▶ _What you have to do_: Entries below include pictures. Output exactly the lines from the one with "You are a computer-use" down to the one with "You are a GUI", both ends included, and leave the pictures out.

▶ _Dataset extract_:
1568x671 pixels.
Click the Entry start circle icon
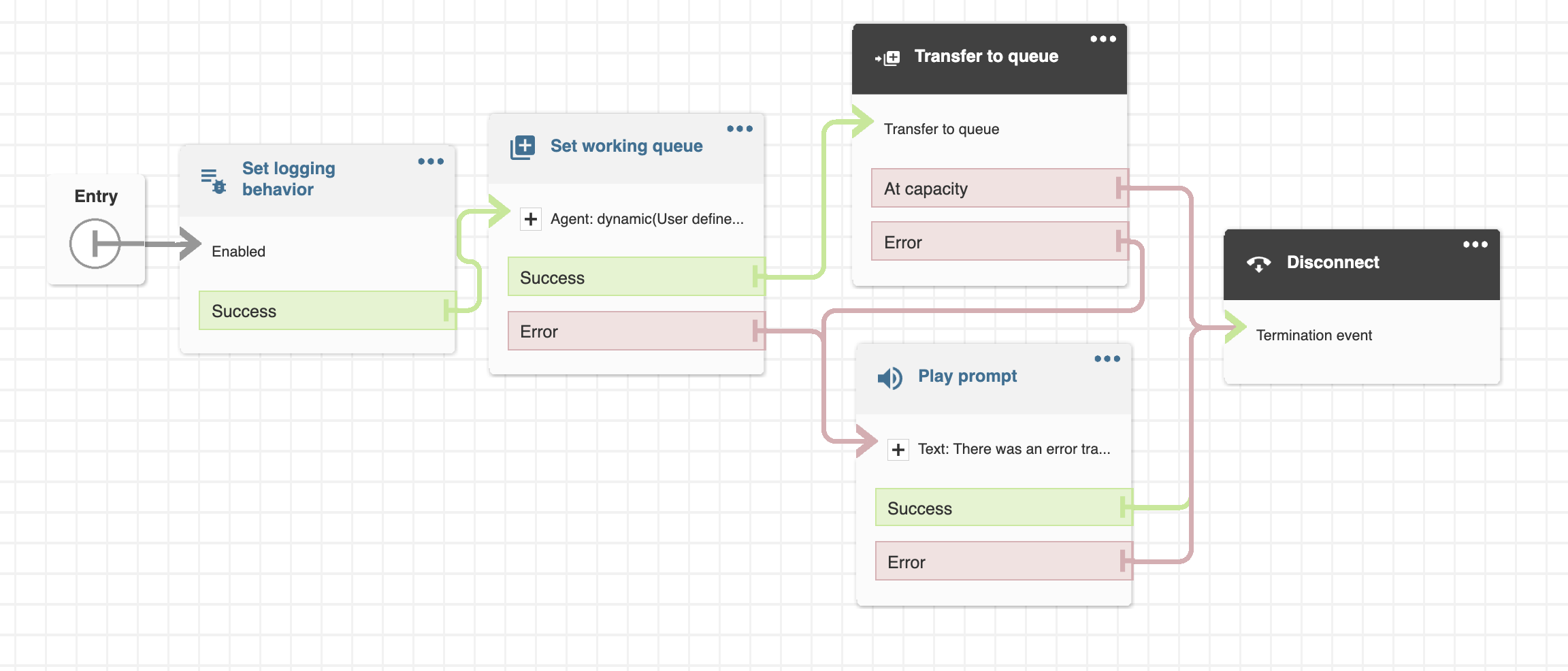coord(95,243)
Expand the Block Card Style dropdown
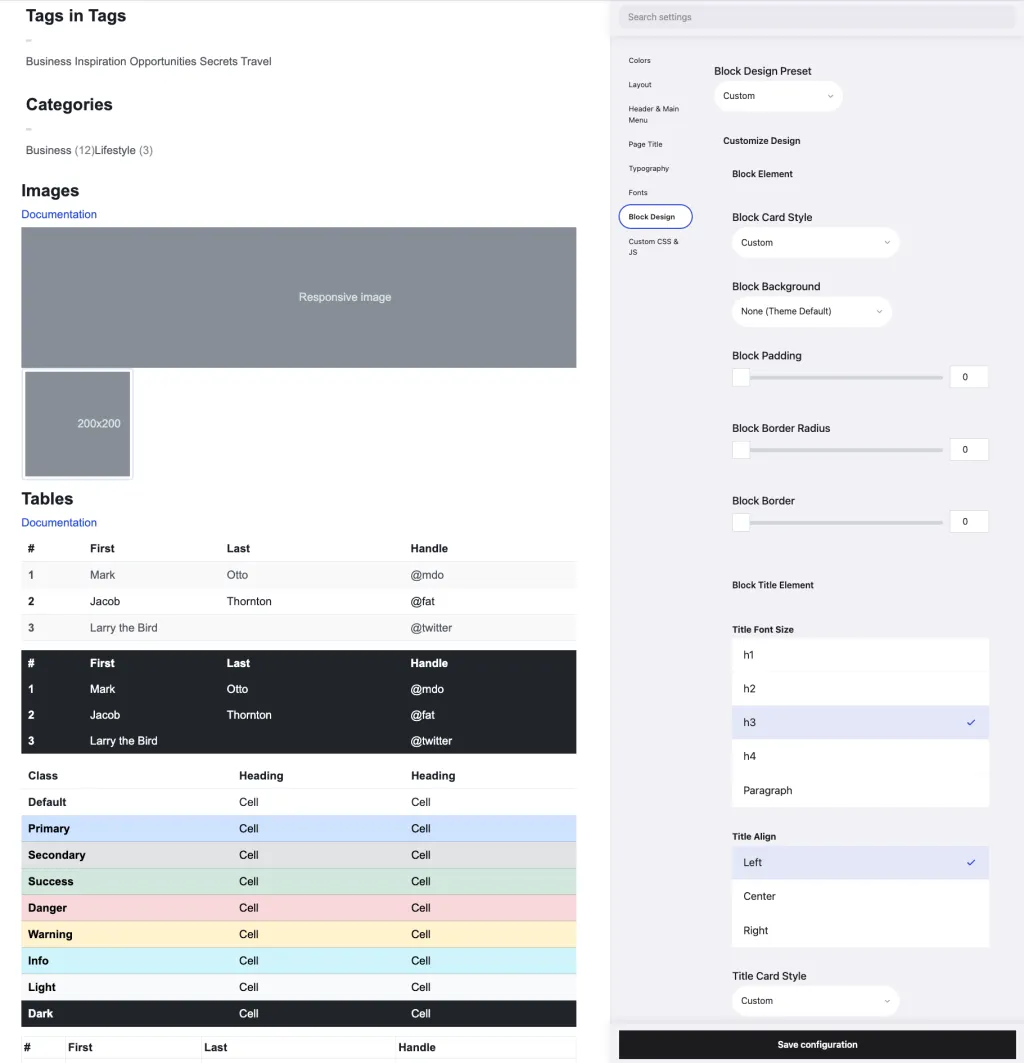 click(815, 242)
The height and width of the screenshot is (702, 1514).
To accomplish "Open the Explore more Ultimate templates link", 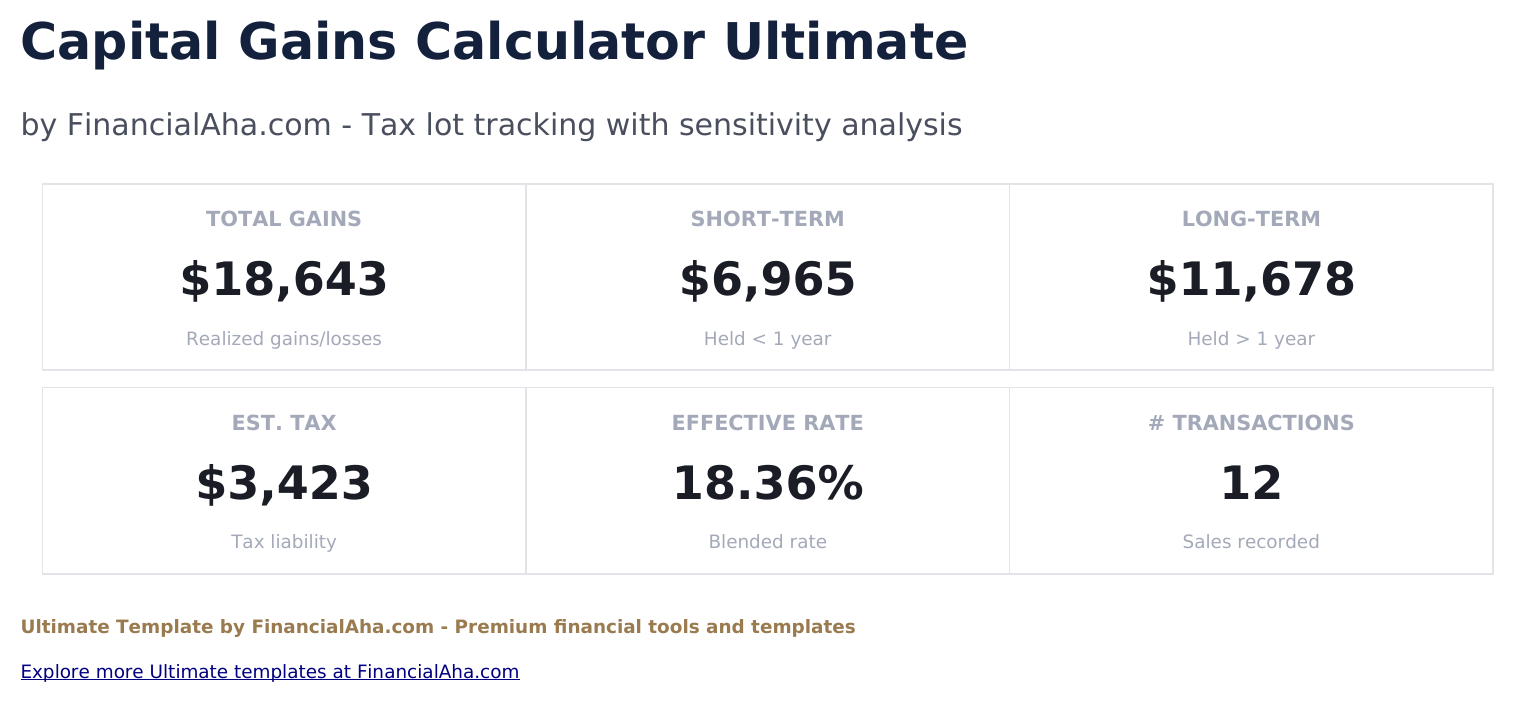I will tap(270, 672).
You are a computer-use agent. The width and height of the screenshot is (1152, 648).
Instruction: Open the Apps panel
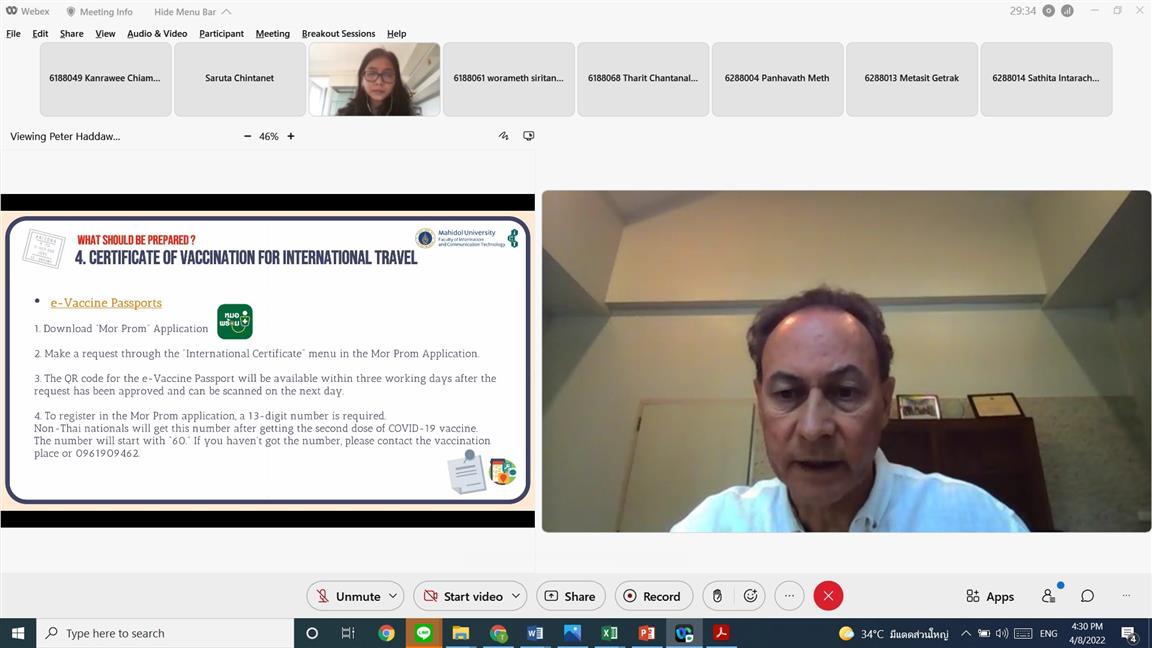pyautogui.click(x=990, y=596)
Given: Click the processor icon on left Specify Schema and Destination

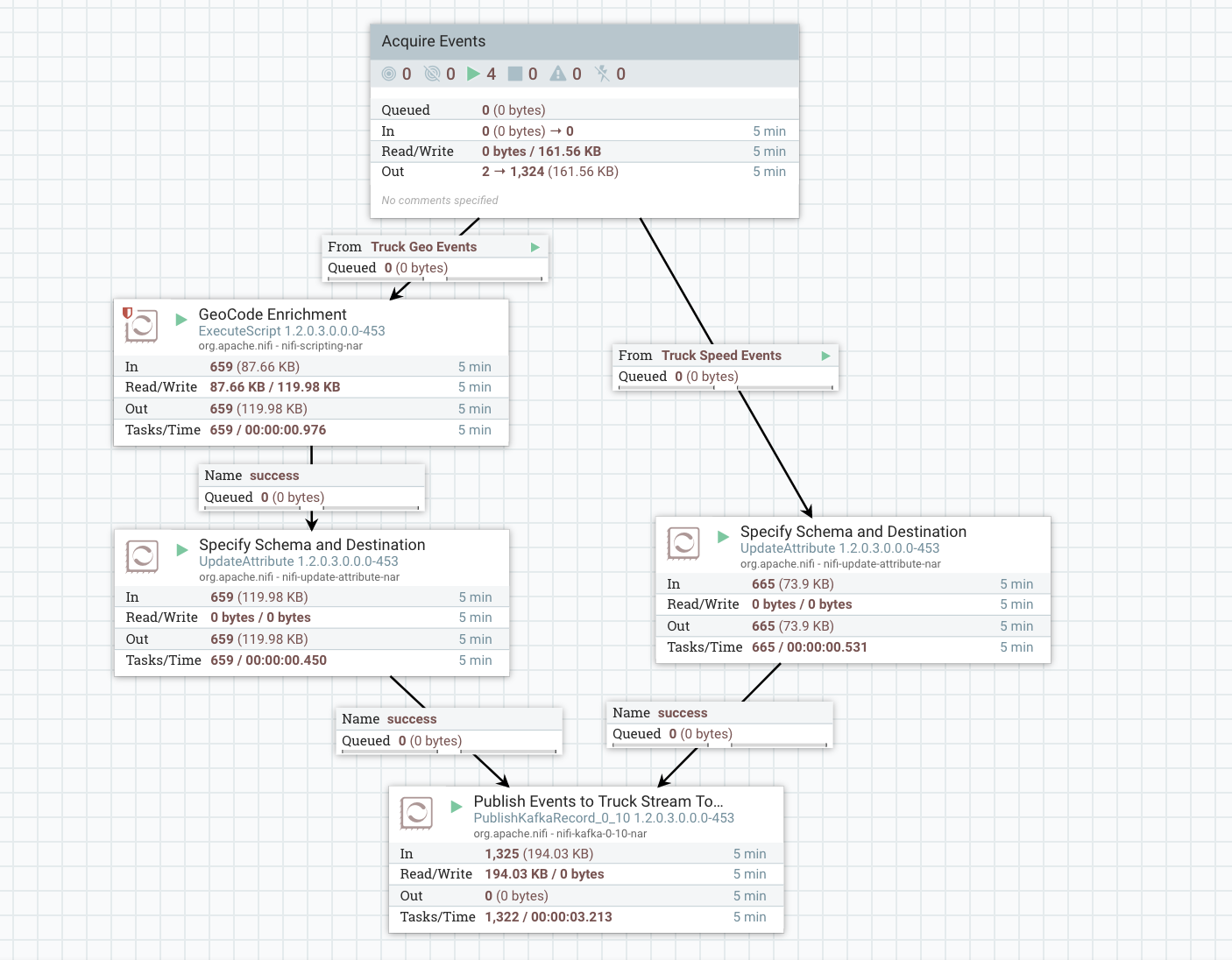Looking at the screenshot, I should point(142,556).
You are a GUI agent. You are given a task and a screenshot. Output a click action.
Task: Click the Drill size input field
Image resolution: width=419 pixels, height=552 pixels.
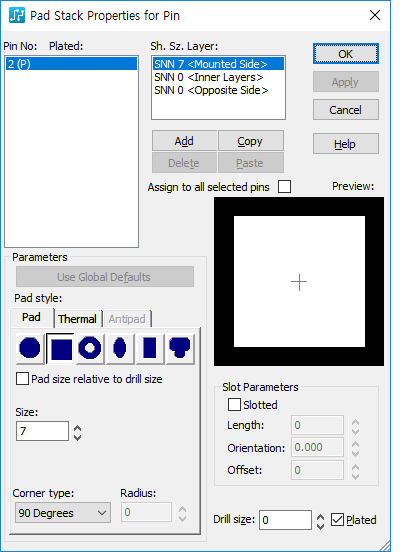pos(286,520)
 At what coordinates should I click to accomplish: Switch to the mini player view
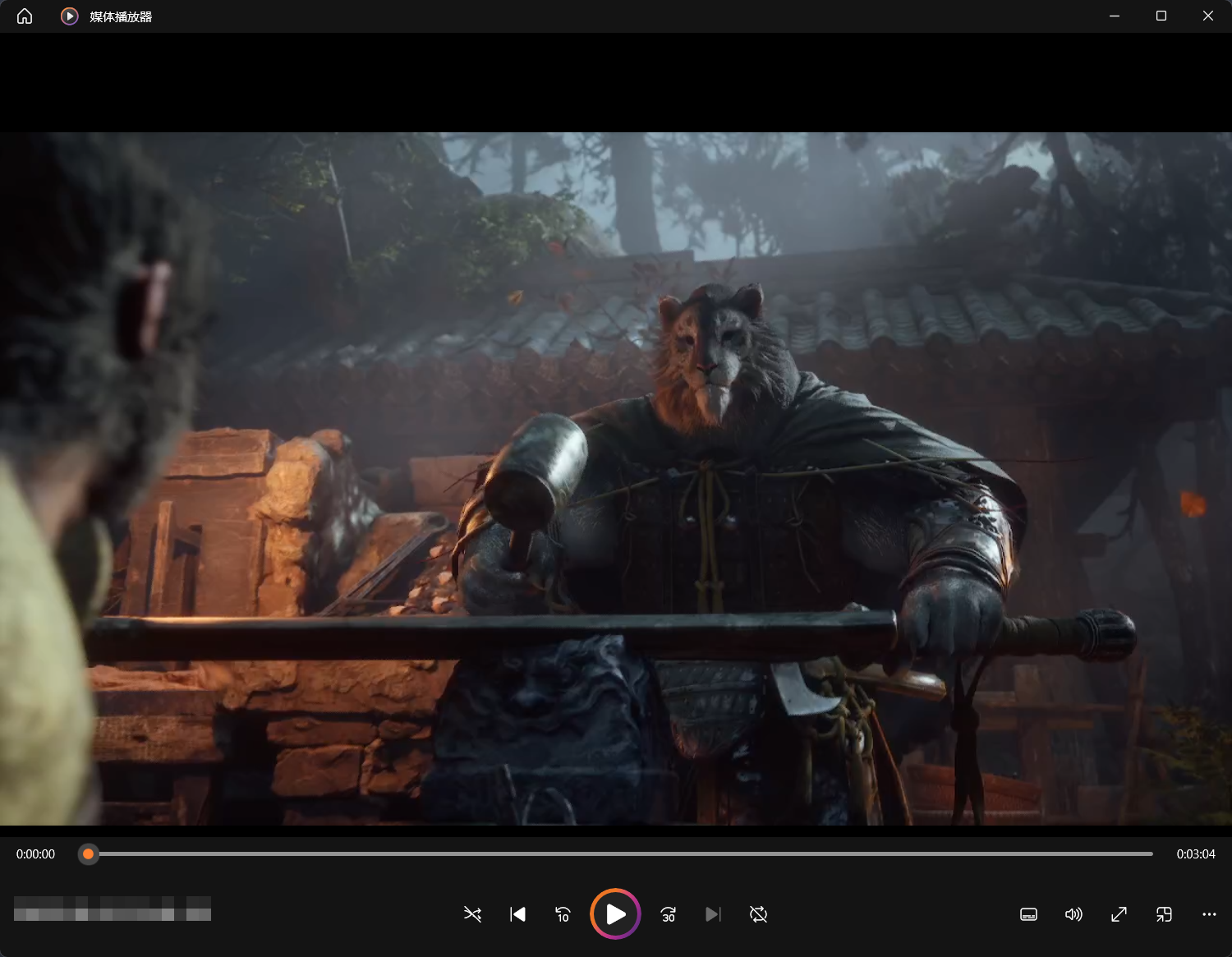[1164, 914]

▶ _Answer for this exercise_:
You are a computer-use agent. The width and height of the screenshot is (1152, 648).
Instruction: Open the Apps panel
pyautogui.click(x=990, y=596)
Given: Click the processor icon on left Specify Schema and Destination

Looking at the screenshot, I should point(142,556).
You are a GUI agent. You are given a task and a screenshot. Output a click action.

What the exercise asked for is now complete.